WL#8777: InnoDB: Support for sampling table data for generating histograms
Affects: Server-8.0
—
Status: Complete
In order to generate accurate histograms we need to analyze a large part of the data stored in a table. For moderate sized tables, we will likely read the entire table but for huge tables this will be too costly. So for these tables we need to "sample" data by reading for instance 10% of the records or every tenth record or every tenth data page. It is important that the data we read is distributed over the table (ie, we should not read the first 10 percentage from the beginning of a table). This can be done completely inside the server code but it will cause a lot of data to be read and likely pull a lot of data into the InnoDB buffer. To do this sampling more efficiently, a new storage engine API (handler API) is implemented in WL#9127. This worklog is for implementing the needed support in InnoDB. InnoDB will support the handler API in WL#9127 by reading as efficiently as possibly data pages from the clustered index for the table and provide the records stored in these pages. This reading can be more or less done without needing transaction support or being inserted into buffer pool (InnoDB should be free to do any optimizations it finds useful). The SQL standard defines two methods of sampling: SYSTEM and BERNOULLI. The SYSTEM sampling is a page-level sampling where either all the records in the page are read or none at all as opposed to BERNOULLI which is a row-level sampling. Currently we support only SYSTEM sampling and this worklog aims to achieve efficiency only for this method of sampling.

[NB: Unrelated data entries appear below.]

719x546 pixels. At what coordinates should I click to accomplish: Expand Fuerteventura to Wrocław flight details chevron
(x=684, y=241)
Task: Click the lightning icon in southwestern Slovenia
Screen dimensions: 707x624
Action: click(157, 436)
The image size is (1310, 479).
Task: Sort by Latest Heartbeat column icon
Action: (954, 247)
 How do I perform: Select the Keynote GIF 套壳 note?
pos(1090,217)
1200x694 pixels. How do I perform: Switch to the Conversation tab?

Functional ---------- F-1: For a given sampling percentage of 100, all of the rows SHOULD be returned. F-2: For a given sampling percentage of 0, no rows should be returned. F-3: Given a sampling percentage S, the probability of a row being included in the result set MUST be S/100. F-4: If a single leaf page is present in a tree, then regardless of the sampling percentage the page should be sampled. F-5: If given the same sampling seed, subsequent calls to the sampling API SHOULD return the same rows given that the underlying table contents has not changed. That is, the sampling SHOULD be deterministic. F-6: The sampling should be without replacement. That is, the same row must not be returned multiple times. F-7: The sampling SHOULD be evenly distributed over the entire table. It is not sufficient to read i.e. the first 10% of the table. This could lead to important and significant data being left out. A simple example could be a table containing worldwide orders. 50% of the orders could probably be from the USA. If all of the USA rows are located last in the table, it could easily be missed if only the first 10% of the table is read. F-8: Counters to show number of pages sampled and number of pages skipped. The % calculation should roughly be equal to sampling percentage. (Only user visible change) Non-Functional -------------- NF-1: The performance gain against the default implementation (where the entire table is scanned) should be proportional to the sample size. For ex, for a given table of a fixed data size, with a sampling rate of 50% we should be able to fetch the sample records 2x faster. This should particularly hold true for large dataset (>= 1TB of data) as it's a requirement for RAPID. NF-2: For 100% sampling there shouldn't be a dip in the performance from the earlier implementation (full table scan).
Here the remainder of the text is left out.